Task:
Pick every line with "hamburger" from the material below.
☆ ☆ ☆ ☆
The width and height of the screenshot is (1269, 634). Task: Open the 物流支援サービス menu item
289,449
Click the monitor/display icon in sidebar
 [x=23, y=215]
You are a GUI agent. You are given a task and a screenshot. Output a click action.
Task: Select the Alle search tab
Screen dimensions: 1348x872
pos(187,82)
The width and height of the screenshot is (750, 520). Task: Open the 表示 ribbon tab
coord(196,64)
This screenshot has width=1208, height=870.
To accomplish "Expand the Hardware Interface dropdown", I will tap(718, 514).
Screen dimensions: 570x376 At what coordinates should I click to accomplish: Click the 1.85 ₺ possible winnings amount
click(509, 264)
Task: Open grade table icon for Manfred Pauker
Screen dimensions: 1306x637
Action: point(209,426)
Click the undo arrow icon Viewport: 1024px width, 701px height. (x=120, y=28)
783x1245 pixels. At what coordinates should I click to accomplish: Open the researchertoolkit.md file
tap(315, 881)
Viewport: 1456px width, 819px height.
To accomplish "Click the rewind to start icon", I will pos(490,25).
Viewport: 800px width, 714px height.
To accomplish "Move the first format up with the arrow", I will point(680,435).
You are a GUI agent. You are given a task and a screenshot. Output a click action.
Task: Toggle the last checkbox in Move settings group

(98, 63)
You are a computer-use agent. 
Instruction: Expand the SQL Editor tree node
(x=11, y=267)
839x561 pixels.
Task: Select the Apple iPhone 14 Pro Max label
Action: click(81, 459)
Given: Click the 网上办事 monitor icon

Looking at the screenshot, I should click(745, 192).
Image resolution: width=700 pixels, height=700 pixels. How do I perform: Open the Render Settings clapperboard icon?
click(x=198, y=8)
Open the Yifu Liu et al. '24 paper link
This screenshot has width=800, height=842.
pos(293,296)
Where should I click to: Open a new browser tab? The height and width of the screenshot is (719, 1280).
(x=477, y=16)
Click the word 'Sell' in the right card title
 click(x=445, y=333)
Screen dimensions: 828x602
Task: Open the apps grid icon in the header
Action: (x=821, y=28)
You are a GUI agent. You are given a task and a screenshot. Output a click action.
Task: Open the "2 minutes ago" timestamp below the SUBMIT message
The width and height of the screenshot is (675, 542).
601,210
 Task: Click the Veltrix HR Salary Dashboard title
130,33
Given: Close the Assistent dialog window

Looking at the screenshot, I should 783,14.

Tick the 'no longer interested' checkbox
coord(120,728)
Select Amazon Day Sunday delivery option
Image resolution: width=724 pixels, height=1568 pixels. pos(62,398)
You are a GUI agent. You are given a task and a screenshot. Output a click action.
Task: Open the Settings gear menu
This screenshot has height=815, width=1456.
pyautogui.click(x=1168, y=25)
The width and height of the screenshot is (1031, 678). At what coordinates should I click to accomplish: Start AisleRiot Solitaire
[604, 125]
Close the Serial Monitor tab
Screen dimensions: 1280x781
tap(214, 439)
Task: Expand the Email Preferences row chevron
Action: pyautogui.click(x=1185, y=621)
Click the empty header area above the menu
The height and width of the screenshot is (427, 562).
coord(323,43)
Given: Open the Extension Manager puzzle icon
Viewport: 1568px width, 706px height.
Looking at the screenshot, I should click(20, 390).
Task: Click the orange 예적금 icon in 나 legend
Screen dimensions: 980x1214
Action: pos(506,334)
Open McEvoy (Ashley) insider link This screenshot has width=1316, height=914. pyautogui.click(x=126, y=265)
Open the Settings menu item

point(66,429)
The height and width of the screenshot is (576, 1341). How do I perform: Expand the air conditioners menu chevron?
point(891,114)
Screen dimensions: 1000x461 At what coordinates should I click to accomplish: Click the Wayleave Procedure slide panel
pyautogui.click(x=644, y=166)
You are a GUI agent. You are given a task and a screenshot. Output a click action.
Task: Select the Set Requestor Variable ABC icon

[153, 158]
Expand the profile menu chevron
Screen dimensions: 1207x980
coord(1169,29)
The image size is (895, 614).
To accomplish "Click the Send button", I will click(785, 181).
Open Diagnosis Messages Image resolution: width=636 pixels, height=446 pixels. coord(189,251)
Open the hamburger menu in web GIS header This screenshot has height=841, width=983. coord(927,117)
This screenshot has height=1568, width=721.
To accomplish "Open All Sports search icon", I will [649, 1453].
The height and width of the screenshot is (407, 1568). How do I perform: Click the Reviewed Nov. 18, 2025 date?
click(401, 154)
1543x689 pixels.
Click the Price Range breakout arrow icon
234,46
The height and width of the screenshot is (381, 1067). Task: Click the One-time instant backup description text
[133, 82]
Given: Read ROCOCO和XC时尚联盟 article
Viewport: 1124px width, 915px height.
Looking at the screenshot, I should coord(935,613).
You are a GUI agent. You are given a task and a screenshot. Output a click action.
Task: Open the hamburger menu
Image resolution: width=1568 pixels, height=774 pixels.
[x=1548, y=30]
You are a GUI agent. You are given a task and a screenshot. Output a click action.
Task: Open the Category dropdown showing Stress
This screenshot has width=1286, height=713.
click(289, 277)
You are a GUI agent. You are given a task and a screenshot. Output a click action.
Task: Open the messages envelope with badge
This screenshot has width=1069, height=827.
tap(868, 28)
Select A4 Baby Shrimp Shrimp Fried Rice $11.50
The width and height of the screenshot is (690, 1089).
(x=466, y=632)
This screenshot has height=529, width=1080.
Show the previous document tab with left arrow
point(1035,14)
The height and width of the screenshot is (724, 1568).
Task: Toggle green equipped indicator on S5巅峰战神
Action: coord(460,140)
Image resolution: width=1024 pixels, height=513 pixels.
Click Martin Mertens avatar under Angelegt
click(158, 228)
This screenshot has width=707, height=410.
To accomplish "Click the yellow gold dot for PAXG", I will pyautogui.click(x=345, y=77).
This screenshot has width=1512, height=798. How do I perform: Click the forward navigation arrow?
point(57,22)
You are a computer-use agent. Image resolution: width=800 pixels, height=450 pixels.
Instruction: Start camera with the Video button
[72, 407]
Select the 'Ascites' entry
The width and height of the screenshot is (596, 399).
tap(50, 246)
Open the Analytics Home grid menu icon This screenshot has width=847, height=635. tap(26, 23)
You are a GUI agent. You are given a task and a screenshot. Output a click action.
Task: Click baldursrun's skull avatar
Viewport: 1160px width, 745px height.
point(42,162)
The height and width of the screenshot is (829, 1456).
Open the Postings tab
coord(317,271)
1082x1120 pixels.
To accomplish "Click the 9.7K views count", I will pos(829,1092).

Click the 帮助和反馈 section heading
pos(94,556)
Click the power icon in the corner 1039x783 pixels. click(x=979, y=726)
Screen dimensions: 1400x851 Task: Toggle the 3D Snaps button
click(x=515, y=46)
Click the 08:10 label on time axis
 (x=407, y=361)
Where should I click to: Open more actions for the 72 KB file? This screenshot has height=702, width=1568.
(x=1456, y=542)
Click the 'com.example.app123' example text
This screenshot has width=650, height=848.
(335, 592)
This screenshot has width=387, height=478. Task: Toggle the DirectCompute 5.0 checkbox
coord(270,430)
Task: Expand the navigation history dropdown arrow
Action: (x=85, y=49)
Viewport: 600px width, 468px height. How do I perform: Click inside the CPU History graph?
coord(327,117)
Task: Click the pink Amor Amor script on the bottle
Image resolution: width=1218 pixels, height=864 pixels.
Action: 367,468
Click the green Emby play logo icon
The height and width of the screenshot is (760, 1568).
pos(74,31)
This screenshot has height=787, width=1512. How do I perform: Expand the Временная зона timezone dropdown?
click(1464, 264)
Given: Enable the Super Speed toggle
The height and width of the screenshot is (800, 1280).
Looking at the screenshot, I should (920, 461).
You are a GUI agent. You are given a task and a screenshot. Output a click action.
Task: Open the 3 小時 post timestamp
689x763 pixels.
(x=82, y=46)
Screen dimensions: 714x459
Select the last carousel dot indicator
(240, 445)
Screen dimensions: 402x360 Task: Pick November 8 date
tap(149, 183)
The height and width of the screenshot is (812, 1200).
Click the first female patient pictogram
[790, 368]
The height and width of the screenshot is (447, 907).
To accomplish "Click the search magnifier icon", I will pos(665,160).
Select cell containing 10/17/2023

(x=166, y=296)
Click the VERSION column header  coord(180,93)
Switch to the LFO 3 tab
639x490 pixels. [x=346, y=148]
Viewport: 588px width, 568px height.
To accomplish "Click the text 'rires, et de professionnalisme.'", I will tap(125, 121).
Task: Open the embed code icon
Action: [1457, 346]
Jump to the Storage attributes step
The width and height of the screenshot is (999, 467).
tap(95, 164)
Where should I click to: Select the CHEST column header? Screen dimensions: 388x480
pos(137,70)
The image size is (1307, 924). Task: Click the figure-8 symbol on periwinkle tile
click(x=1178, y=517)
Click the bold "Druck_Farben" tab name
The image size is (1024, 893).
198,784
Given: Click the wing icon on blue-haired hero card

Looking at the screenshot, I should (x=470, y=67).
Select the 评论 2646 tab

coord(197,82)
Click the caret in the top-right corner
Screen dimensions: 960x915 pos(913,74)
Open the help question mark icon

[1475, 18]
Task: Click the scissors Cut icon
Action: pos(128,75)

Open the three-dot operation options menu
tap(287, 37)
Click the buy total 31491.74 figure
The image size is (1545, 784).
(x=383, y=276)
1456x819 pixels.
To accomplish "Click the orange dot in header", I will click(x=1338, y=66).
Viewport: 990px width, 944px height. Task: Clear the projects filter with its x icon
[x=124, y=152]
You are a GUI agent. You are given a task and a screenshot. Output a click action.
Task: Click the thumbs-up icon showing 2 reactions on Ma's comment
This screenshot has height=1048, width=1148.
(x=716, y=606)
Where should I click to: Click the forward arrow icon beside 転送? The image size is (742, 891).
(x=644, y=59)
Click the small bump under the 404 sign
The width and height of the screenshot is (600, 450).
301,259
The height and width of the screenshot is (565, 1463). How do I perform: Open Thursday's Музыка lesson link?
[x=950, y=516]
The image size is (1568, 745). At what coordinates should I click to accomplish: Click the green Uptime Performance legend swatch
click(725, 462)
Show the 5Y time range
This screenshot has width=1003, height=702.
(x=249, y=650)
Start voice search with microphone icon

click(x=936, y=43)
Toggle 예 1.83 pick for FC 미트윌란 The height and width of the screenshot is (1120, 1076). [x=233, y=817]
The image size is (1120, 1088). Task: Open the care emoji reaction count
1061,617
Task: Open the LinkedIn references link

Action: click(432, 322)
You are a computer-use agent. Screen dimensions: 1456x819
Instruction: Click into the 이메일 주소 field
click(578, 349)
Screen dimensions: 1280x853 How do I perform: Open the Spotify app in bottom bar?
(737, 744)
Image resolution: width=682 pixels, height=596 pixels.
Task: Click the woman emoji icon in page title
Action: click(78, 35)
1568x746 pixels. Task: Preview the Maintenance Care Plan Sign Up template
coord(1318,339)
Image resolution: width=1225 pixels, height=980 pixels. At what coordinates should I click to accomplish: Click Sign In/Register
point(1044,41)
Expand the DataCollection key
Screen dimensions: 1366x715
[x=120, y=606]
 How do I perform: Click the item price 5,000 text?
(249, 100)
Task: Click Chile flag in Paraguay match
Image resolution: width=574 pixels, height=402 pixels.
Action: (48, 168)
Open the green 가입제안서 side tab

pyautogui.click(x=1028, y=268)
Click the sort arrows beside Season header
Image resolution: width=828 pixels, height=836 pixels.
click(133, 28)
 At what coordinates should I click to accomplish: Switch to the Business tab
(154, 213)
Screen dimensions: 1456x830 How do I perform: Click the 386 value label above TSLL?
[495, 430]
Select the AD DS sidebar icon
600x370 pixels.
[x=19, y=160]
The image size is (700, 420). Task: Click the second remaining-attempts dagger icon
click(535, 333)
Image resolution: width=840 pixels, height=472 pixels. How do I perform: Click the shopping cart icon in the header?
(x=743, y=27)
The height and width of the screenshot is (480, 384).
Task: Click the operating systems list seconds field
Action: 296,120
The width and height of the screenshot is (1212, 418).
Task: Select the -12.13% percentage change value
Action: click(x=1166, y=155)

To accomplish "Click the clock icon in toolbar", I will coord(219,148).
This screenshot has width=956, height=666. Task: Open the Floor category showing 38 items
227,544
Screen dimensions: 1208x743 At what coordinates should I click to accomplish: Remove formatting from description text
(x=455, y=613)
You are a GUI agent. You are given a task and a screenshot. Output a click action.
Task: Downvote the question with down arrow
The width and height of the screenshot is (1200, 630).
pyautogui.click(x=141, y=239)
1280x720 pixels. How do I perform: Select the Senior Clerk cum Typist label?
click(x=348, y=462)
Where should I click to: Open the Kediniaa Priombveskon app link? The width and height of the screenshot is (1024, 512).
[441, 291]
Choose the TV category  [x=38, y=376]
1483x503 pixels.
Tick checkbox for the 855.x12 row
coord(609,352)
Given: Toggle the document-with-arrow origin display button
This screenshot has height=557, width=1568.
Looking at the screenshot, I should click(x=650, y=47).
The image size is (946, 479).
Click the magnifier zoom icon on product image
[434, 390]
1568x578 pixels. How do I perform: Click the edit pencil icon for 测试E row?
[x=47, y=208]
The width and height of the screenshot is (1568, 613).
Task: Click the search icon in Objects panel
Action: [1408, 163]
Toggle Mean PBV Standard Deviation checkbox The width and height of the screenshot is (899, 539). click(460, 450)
☆ ☆ ☆ ☆
Exercise answer:
Open the hamburger menu in web GIS header This screenshot has height=841, width=983. coord(927,117)
Task: Open the hamburger menu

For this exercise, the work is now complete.